Tag Archives: Sandra Orchard

Doesn’t take Talent …

2008, I was a buzz-eyed new teen with my first writing victory — third place in The Word Guild’s novice writer competition; my name in the newspaper and this crazy euphoria that in a year I’d be autographing a bestseller, already optioned by New Line to postlude The Lord of the Rings blockbusters.

Simultaneously, then-unpublished mom (Sandra Orchard), was attending The Word Guild’s conference spending my victory winnings on “write-better” books (for me of course), and doing what writers actually do to produce viable works — develop their craft.

Mom (Sandra Orchard), and bestseller, Ted Dekker, at The Word Guild's conference
Mom (Sandra Orchard), and bestseller, Ted Dekker, at The Word Guild’s conference

7 years later, it’s now registration time for The Word Guild’s annual conference. Mom, now a multi-published and multi-award winning author, is in the speaker lineup teaching Fiction Basics 101. And I’m where she was 7 years back — drilling through the “rough” drafts of a hopeful novel, attending conferences, picking wisdom from seasoned writers, and doing what all writers (bestsellers and novices) must never stop doing  — honing their craft.

So get to it. Open up those writing technique books. Read much fiction. Attend conferences like The Word Guild‘s or others. Write. Write. Write.

It doesn’t take talent to be a good writer, it takes understanding of what is good writing.

 

What Makes a Villain Powerful?

POST BY J.L. ORCHARD, ORIGINALLY PUBLISHED ON AUTHOR, SANDRA ORCHARD‘S BLOG, NOVEMBER 26, 2012

A powerful villain is the one you hope will survive.

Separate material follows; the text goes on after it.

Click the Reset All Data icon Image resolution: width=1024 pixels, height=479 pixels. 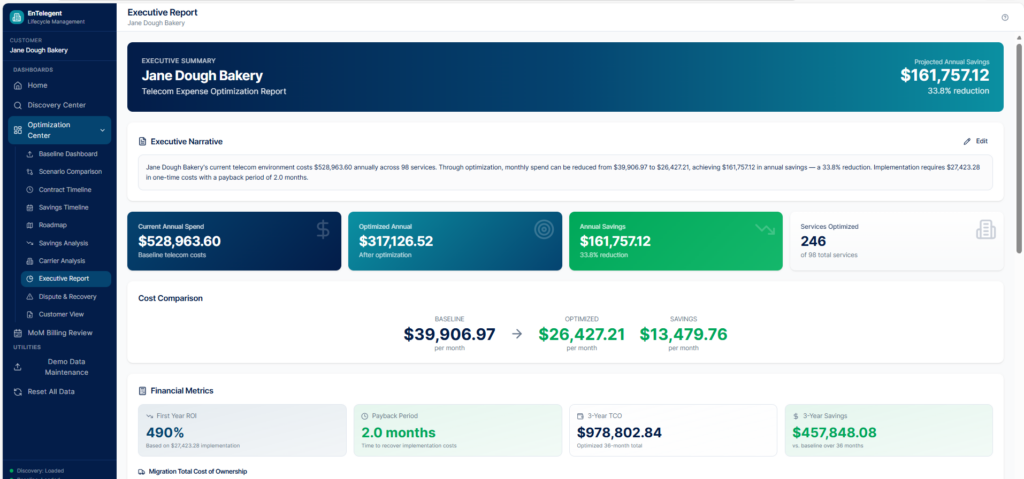[17, 392]
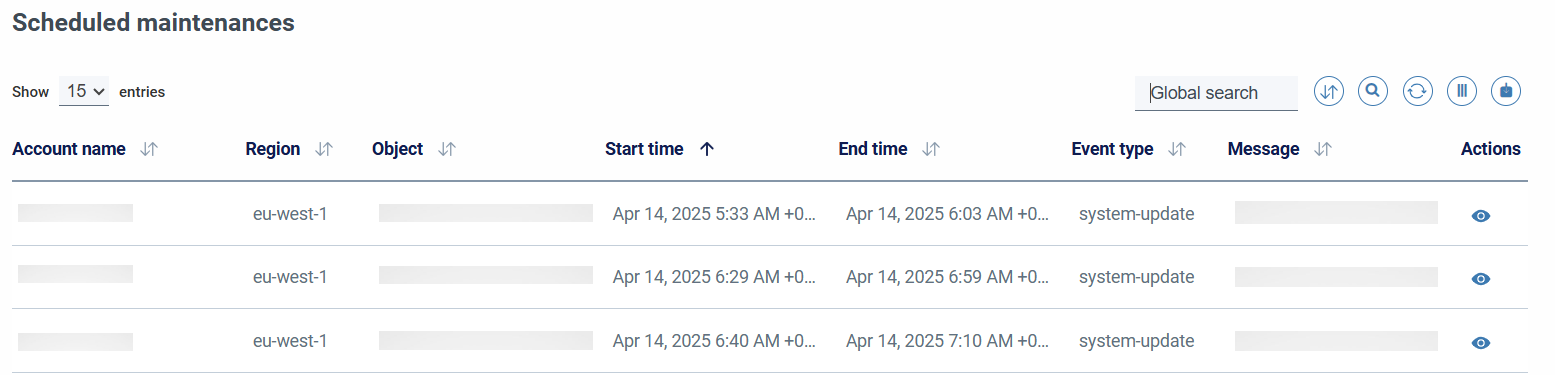This screenshot has height=375, width=1555.
Task: View details of the 6:40 AM maintenance
Action: click(1481, 343)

Part way through “Snow White and the Huntsman” we discover the back-story of the evil Queen and why she is the way she is.

Watching it, my brother scoffed, “Great, now they’re going to make us feel sorry for her.”

Which got me thinking…

Why should we feel empathy for the villain? Shouldn’t villains be dark, ultra-evil beings, incapable of being loved? Shouldn’t they be the epitome of everything we hate? Wouldn’t that be more formidable for us and our characters than a sympathetic villain?

But think about it. Why do we root for our hero? Why do we want him to win?

We love the hero because he’s sympathetic. We follow him because he faces great trials.

So what happens when your villain is sympathetic?

Suddenly it’s harder for your hero to do the morally right thing and defeat them. Suddenly both you and your hero are, so to speak, torn.

The most compelling stories are the ones with high costs. What if your hero doesn’t really want to destroy the villain but knows he must in order to save the world?

Does a sympathetic villain draw attention away from your hero?

I suppose, if not handled carefully, you could turn your antagonist into the star of the show, but if done right they become a more formidable enemy to your hero. The hero sees part of him/herself in the villain. Your hero sees what they could become and it terrifies them but it also makes them want to believe there is hope for the villain because they need to believe there would be hope for themselves in the same situation. (A compelling example is Frodo and Gollum’s relationship in The Lord of the Rings).

Your hero’s moral compass is his strongest weapon.

Make him question his own morals in defeating the villain, and your villain will have immense power over him.

Innately we know the villain must go. But because a little bit of our heart wants them to survive, the cost will be high.

Do you want to make your villain unbearably hard to defeat? Make a small part of us root for him.